### Aim of the exercise
Would you copy the records below, exactly and only from their first line through the line containing "[kaptest logo] (63, 32)", without any pictures?

[Stored items]
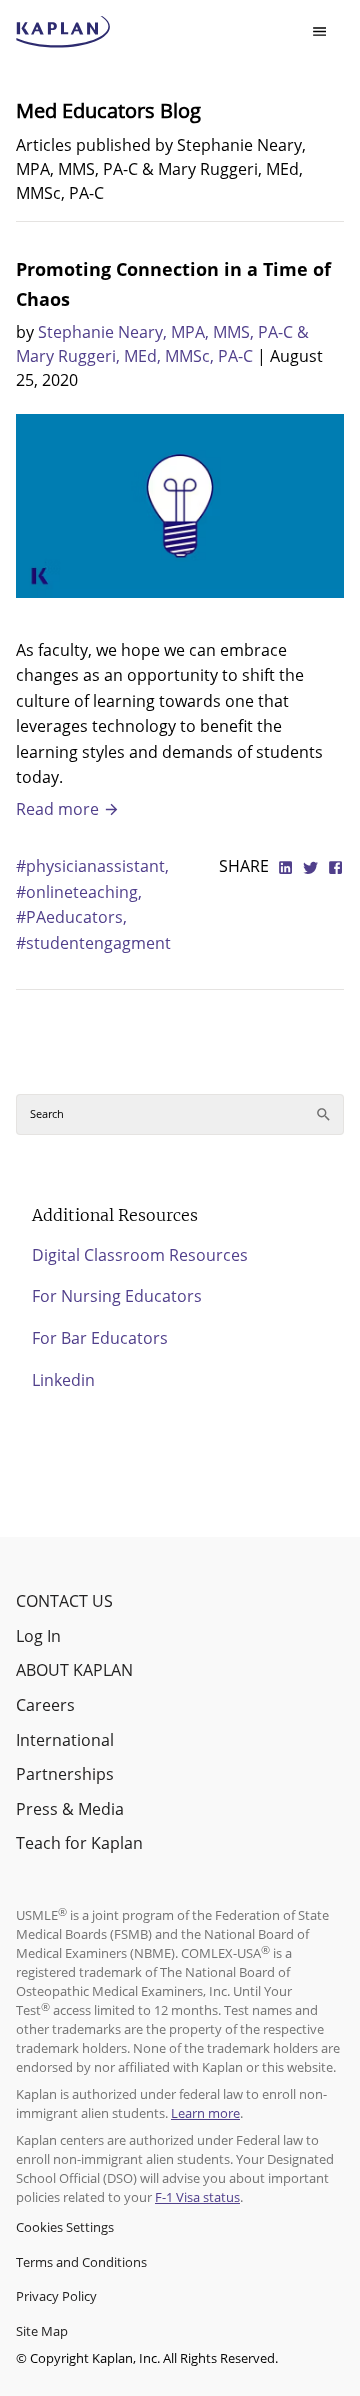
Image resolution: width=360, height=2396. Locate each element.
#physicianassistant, (92, 866)
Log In (38, 1636)
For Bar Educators (100, 1338)
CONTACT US (64, 1601)
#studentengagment (93, 943)
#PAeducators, (71, 917)
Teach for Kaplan (79, 1843)
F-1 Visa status (197, 2197)
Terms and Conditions (81, 2262)
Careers (45, 1705)
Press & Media (70, 1809)
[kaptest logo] (63, 32)
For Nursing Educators (117, 1296)
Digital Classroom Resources (140, 1255)
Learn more (205, 2113)
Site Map (42, 2331)
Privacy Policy (56, 2296)
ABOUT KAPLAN (74, 1670)
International (65, 1740)
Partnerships (65, 1774)
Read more (59, 809)
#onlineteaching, (79, 892)
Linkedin (63, 1380)
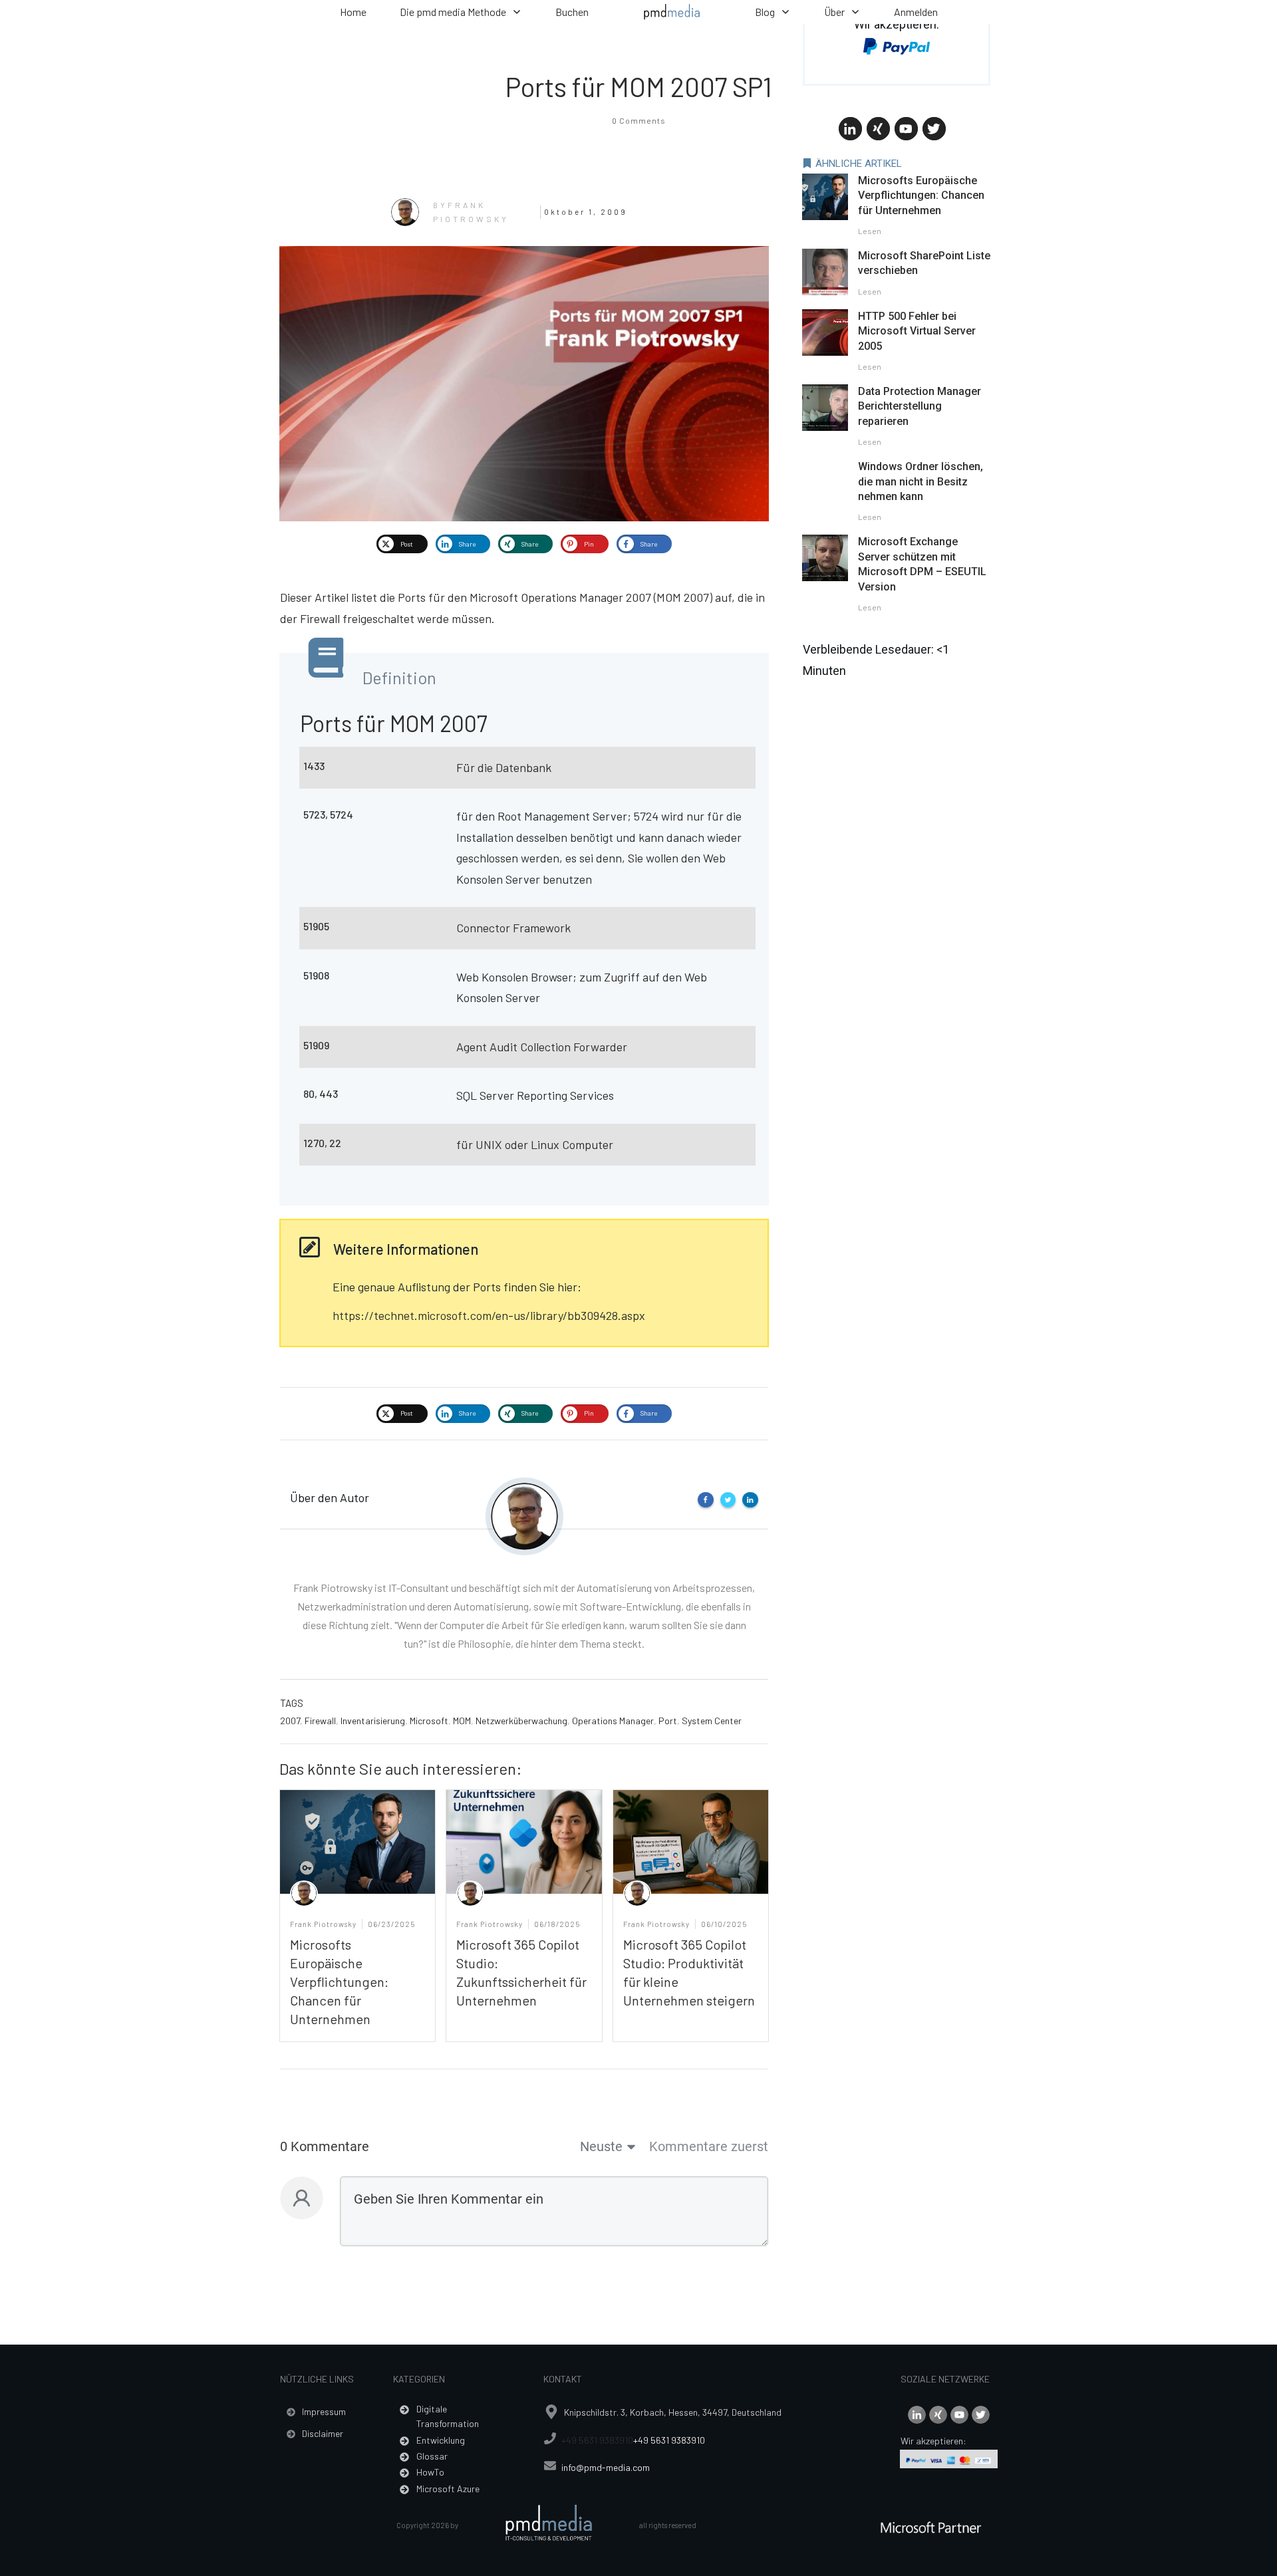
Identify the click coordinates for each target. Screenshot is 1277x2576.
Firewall (320, 1720)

### Answer
Image resolution: width=360, height=2396. Locate each element.
#physicianassistant, (92, 866)
Log In (38, 1636)
For Bar Educators (100, 1338)
CONTACT US (64, 1601)
#studentengagment (93, 943)
#PAeducators, (71, 917)
Teach for Kaplan (79, 1843)
F-1 Visa status (197, 2197)
Terms and Conditions (81, 2262)
Careers (45, 1705)
Press & Media (70, 1809)
[kaptest logo] (63, 32)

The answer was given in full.